Screenshot grounding data
= Beginning of Section =

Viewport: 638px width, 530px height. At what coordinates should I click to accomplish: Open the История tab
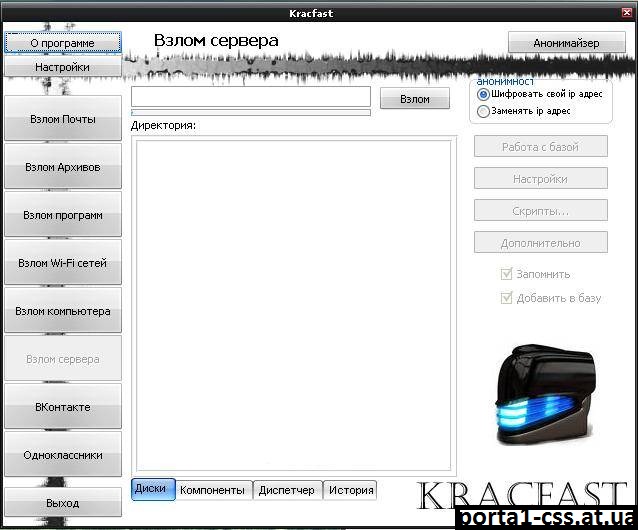(350, 490)
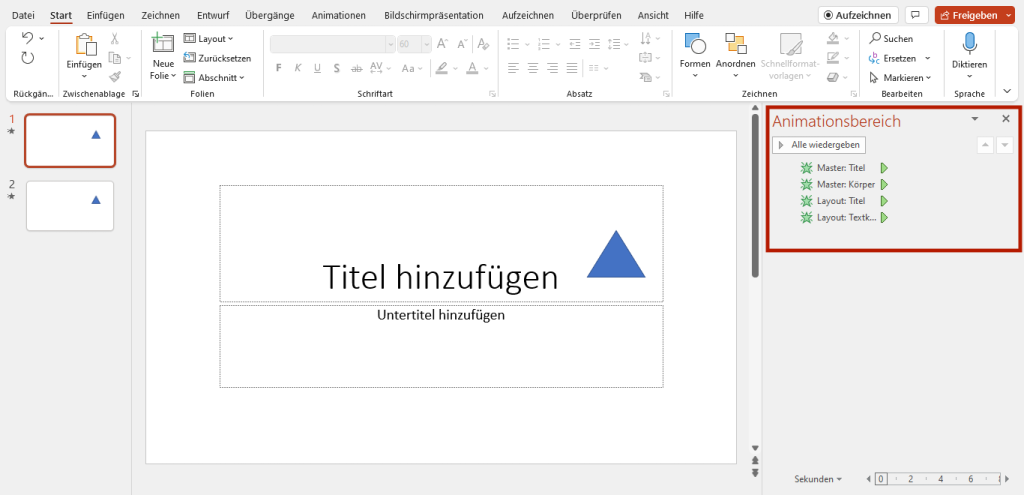The image size is (1024, 495).
Task: Select the slide 2 thumbnail
Action: [x=70, y=205]
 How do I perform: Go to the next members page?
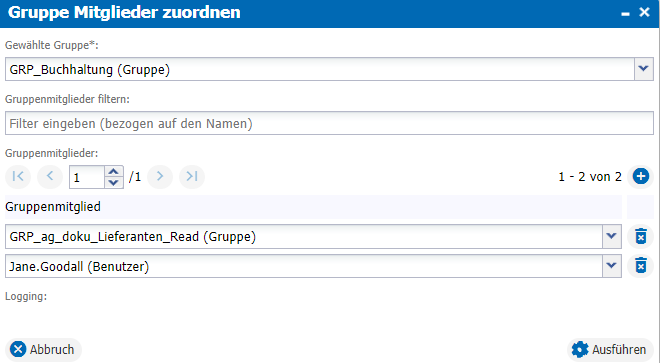click(x=160, y=176)
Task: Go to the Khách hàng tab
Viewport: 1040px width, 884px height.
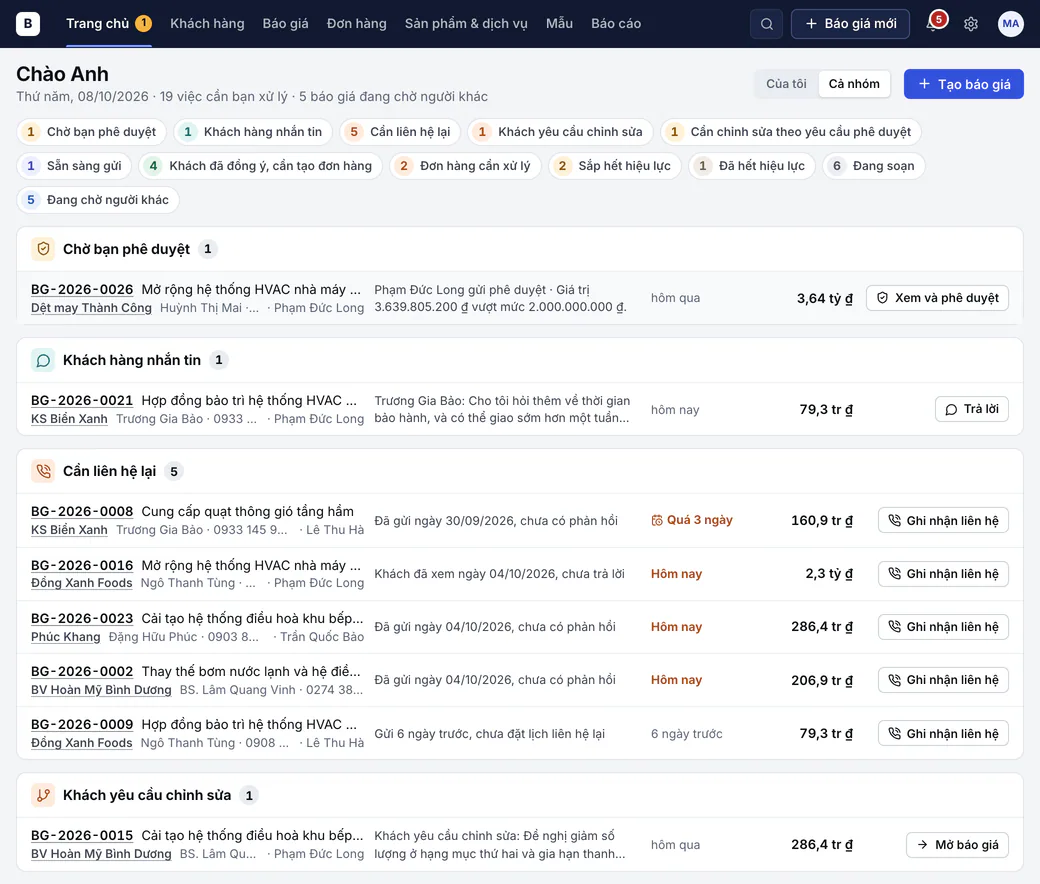Action: [207, 24]
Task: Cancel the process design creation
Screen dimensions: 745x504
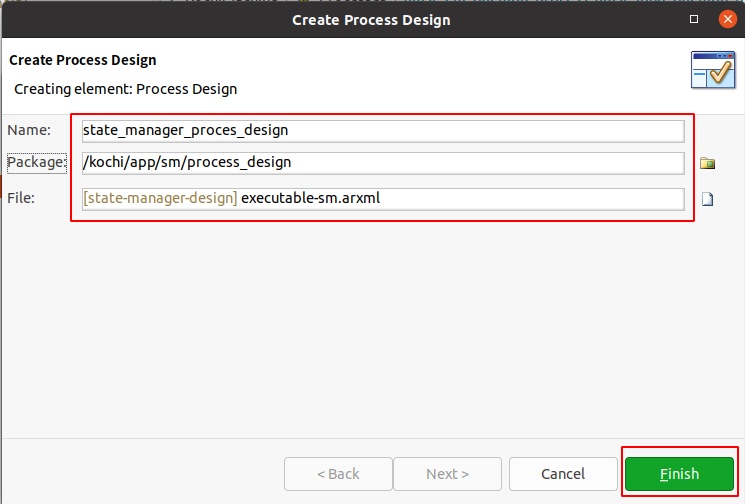Action: (x=563, y=474)
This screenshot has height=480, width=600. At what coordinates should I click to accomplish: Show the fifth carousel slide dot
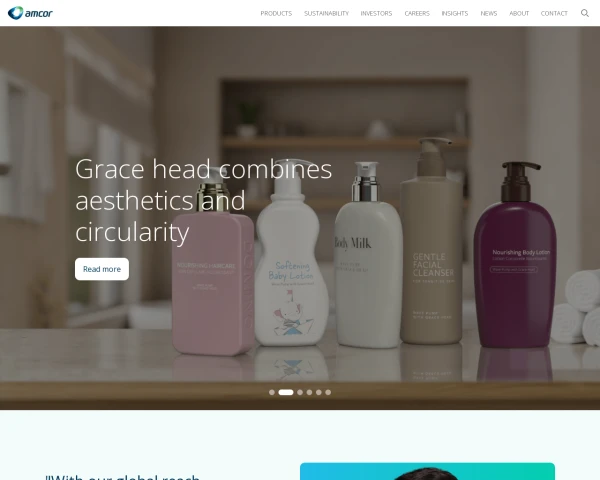click(319, 392)
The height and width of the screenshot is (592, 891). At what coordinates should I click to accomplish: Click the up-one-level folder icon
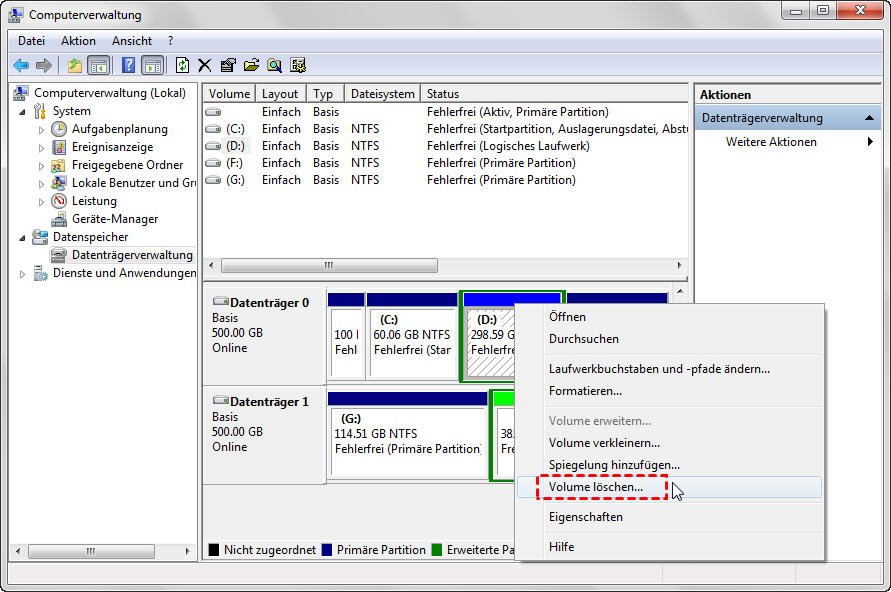[75, 64]
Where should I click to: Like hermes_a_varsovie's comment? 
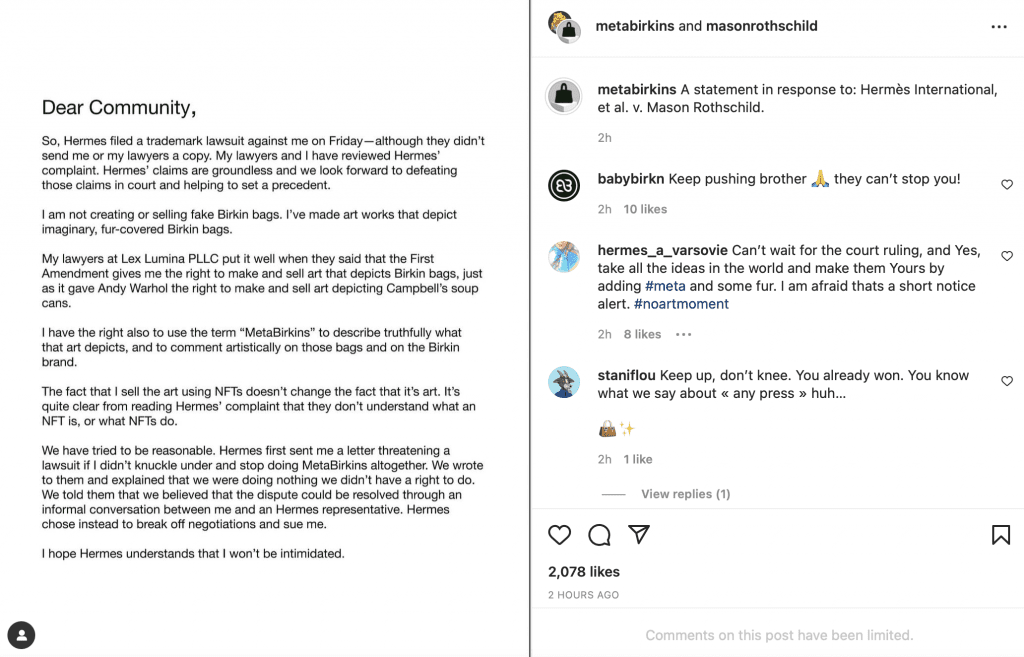(x=1007, y=257)
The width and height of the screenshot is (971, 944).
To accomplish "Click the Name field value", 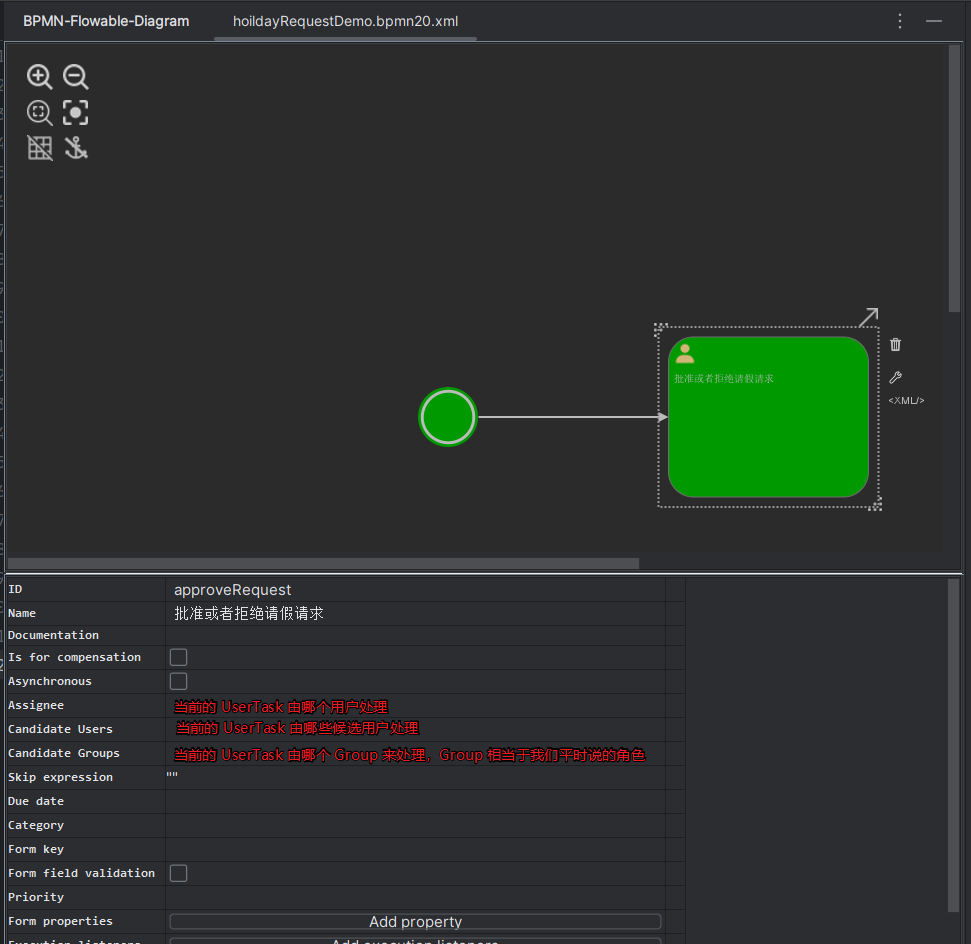I will [415, 613].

= End of Section =

- [Work task]: Write out exactly the lines above, from the very first through the line containing "Task: Cancel the process design creation", both kept, with the pictures removed.

- [Problem solution]:
Viewport: 638px width, 530px height. At what coordinates should I click to accomplish: Open the История tab
(350, 490)
The image size is (1024, 495).
Task: Select the slide 2 thumbnail
Action: [x=70, y=205]
 How do I perform: Go to the next members page?
click(x=160, y=176)
Task: Go to the Khách hàng tab
Viewport: 1040px width, 884px height.
Action: [207, 24]
Task: Cancel the process design creation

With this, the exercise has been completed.